• Assignment:
Copy each line in the data below that contains the word "Recherche".

───── Study material

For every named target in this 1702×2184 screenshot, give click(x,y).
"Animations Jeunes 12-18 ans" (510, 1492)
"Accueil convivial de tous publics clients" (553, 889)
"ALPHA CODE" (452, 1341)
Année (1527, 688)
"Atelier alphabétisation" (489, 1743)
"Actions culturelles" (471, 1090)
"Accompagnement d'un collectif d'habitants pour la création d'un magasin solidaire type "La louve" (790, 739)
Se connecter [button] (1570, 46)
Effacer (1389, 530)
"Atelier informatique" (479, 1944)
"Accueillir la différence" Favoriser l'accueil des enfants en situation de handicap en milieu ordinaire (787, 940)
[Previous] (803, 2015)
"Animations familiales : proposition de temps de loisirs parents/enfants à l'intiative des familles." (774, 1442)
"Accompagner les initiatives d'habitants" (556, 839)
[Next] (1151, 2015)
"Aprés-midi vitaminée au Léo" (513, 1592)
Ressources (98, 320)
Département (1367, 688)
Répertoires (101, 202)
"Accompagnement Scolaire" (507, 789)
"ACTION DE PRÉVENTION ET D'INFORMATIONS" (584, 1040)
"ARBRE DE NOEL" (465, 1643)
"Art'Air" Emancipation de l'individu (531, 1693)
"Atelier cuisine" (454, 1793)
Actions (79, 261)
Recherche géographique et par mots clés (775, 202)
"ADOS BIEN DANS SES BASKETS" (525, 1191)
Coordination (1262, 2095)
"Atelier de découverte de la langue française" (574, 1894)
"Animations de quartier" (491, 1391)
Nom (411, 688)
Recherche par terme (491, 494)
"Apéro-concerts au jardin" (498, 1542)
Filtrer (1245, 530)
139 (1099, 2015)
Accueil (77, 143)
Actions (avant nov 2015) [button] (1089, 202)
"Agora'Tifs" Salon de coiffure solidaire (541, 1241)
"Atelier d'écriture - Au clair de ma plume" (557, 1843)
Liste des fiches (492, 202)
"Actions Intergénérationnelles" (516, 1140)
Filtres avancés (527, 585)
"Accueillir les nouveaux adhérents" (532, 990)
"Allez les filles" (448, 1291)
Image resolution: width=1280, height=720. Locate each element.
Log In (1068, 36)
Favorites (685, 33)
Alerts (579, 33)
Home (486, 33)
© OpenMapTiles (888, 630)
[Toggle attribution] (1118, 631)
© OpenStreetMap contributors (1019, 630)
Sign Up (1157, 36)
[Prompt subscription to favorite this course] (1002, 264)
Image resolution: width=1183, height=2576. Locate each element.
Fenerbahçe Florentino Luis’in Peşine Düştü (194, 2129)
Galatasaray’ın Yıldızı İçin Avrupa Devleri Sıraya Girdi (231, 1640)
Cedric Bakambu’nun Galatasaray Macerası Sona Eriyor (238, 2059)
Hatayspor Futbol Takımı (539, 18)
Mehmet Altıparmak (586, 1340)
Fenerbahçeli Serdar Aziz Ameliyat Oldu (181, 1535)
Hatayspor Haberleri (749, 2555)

──────────

• Task output:
Recherche géographique et par mots clés (775, 202)
Recherche par terme (491, 494)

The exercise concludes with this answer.